41cn-Dm5zAL.jpgdi Gabriele Ottaviani

Il tizio che devo vedere più tardi. Ho la nera sensazione che si tratti di un ennesimo vicolo cieco. Trovo sia un poco imbarazzante parlarne, ma anche assurdo farne un segreto. Voglio dire che è dannatamente difficile per una donna non giovane, ma che si sente giovane, organizzarsi un qualsiasi tipo di vita decente, soddisfacente. I giovani si interessano di rado alle donne della mia età e so benissimo di non sembrare un minuto più giovane di quella che sono –e d’altra parte le cose a cui m’interesso e di cui sono capace mi collocano al di fuori della categoria degli uomini che sarebbero più confacenti quanto a età. Un disastro. Immagino poi d’essere stata, be’, non saprei come definirlo, d’essermi data da fare, sì penso sia giusto dire così, mi sono data da fare più di quanto avrei dovuto. Il tizio di stasera è un professore della NYU ed è di tre giorni più giovane di me. Ma un anno fa sua moglie l’ha lasciato ed è piuttosto scosso. Occorre lavorarlo talmente. Penso a lui come al mio lavoro part-time.

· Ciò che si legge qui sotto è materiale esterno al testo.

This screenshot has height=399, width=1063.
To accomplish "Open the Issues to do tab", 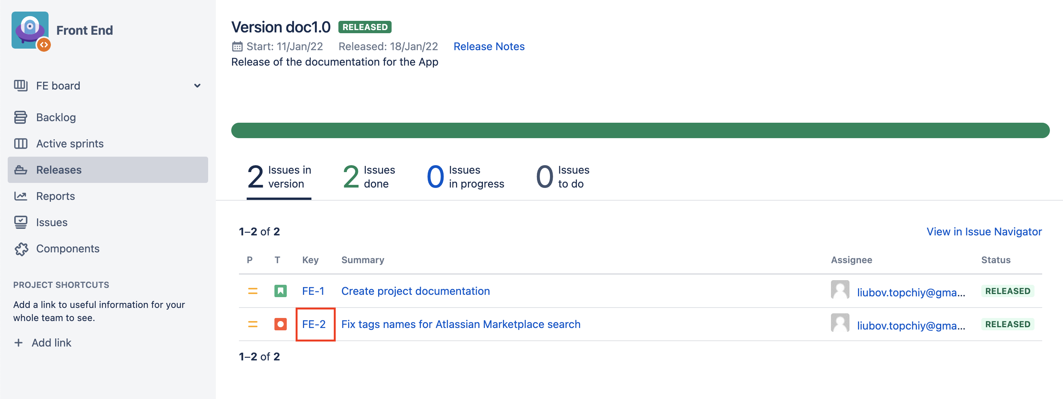I will [562, 177].
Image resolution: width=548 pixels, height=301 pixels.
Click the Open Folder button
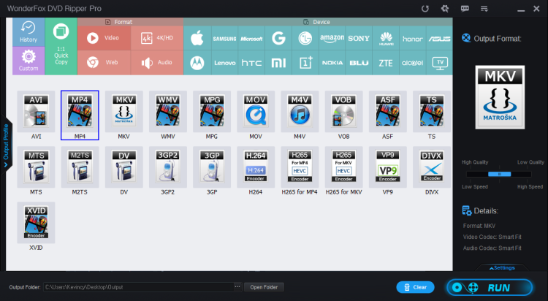263,286
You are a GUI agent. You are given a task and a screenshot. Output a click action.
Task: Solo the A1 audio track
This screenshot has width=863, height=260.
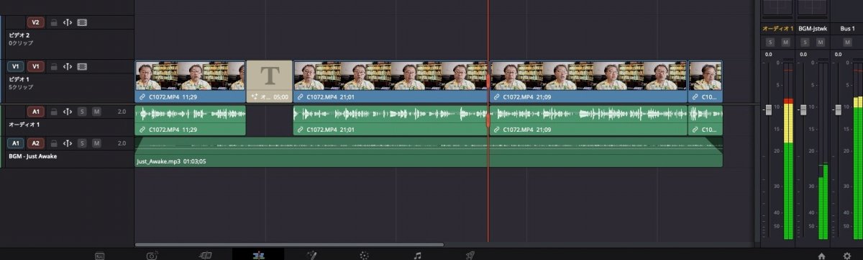(x=82, y=112)
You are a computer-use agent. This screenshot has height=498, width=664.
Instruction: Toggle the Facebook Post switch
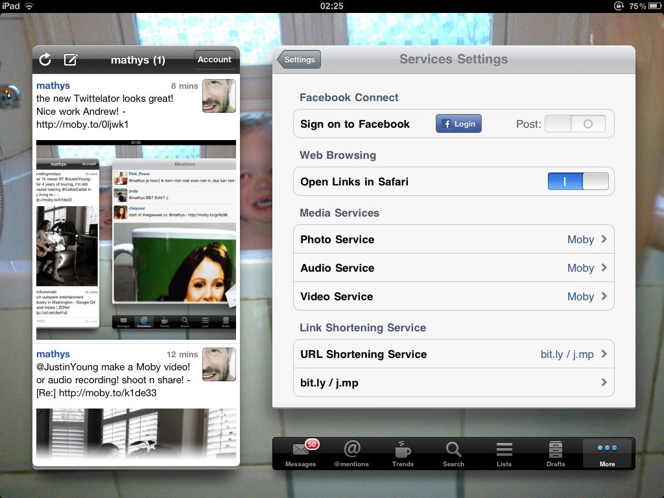575,124
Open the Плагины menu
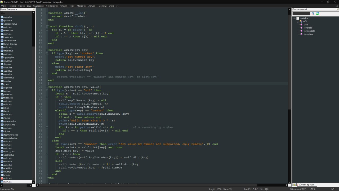The image size is (339, 191). click(102, 6)
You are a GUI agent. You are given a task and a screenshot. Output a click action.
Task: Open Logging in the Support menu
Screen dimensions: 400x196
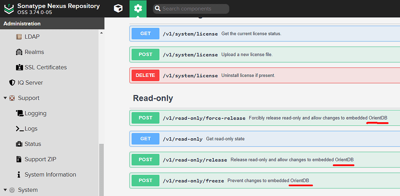(x=35, y=113)
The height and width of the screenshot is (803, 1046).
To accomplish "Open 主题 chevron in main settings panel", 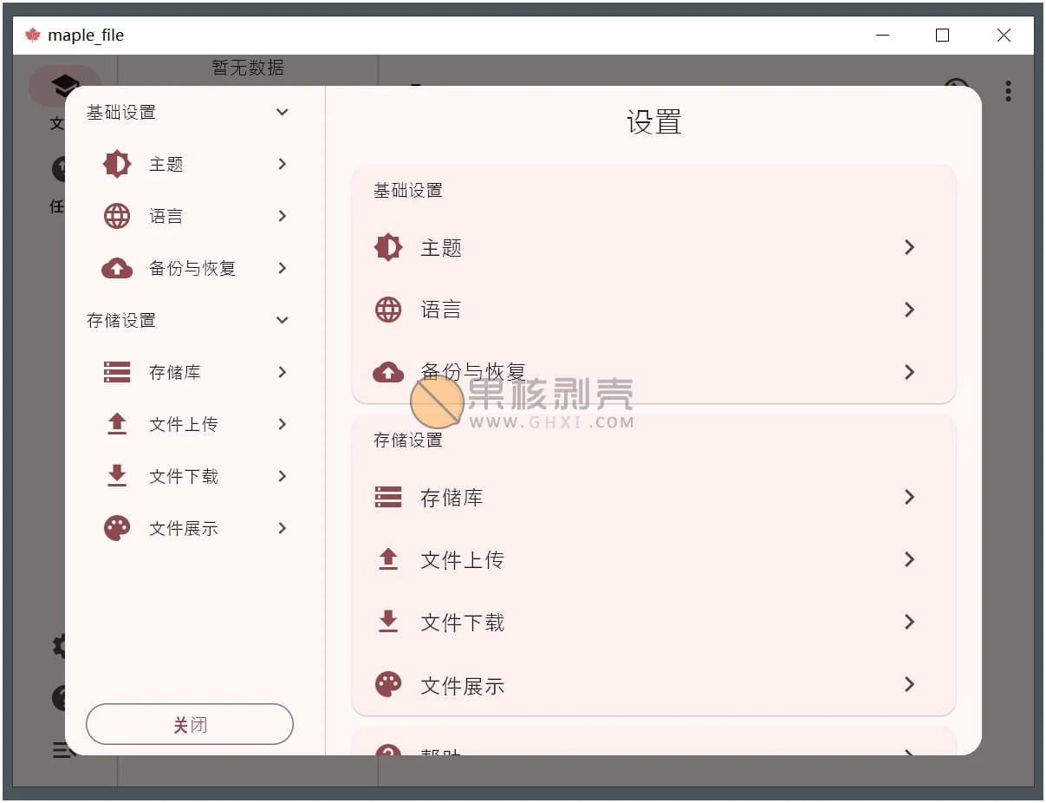I will [x=909, y=247].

Un amore senza fine, Scott Spencer, Sellerio, traduzione di Francesco Franconeri. A me pare uguale agli dei / chi a te vicino così dolce / suono ascolta mentre tu parli / e ridi amorosamente. Subito a me / il cuore si agita nel petto / solo che appena ti veda, e la voce / si perde sulla lingua inerte. / Un fuoco sottile affiora rapido alla pelle, / e ho buio negli occhi e il rombo / del sangue alle orecchie. / E tutta in sudore e tremante / come erba patita scoloro: / e morte non pare lontana / a me rapita di mente. Così Salvatore Quasimodo traduceva Saffo, la cui voce prima e meglio di ogni altra ha raccontato la passione d’amore. Un incendio devastante. Come quello che a un certo punto coinvolge i protagonisti di questo romanzo ch è un vero e proprio classico della letteratura contemporanea, da leggere, rileggere, scoprire e riscoprire, perché anche se è edito da decenni in realtà sembra sgorgare dalla nuda terra come una fonte salvifica proprio nel momento in cui se ne ha più bisogno, si sta vivendo, si sta cercando e trovando un senso al proprio vagare sperando di inciampare nella felicità. Franco Zeffirelli ne ha tratto trentasei anni fa – più recente il niente affatto riuscito remake, con Alex Pettyfer – un discusso film, noto forse più che altro per la colonna sonora, con Brooke Shileds, Martin Hewitt, Shirley Knight, Don Murray, Ian Ziering, Tom Cruise e Robert Altman. Jade e David si amano, di un amore che è più forte di ogni avversità, o che almeno vorrebbe esserlo. Sono giovanissimi, sono sulla rampia di lancio della vita, bramosi di spiccare il volo e spaventati all’idea di precipitare… Da non lasciarsi sfuggire per nessuna ragione.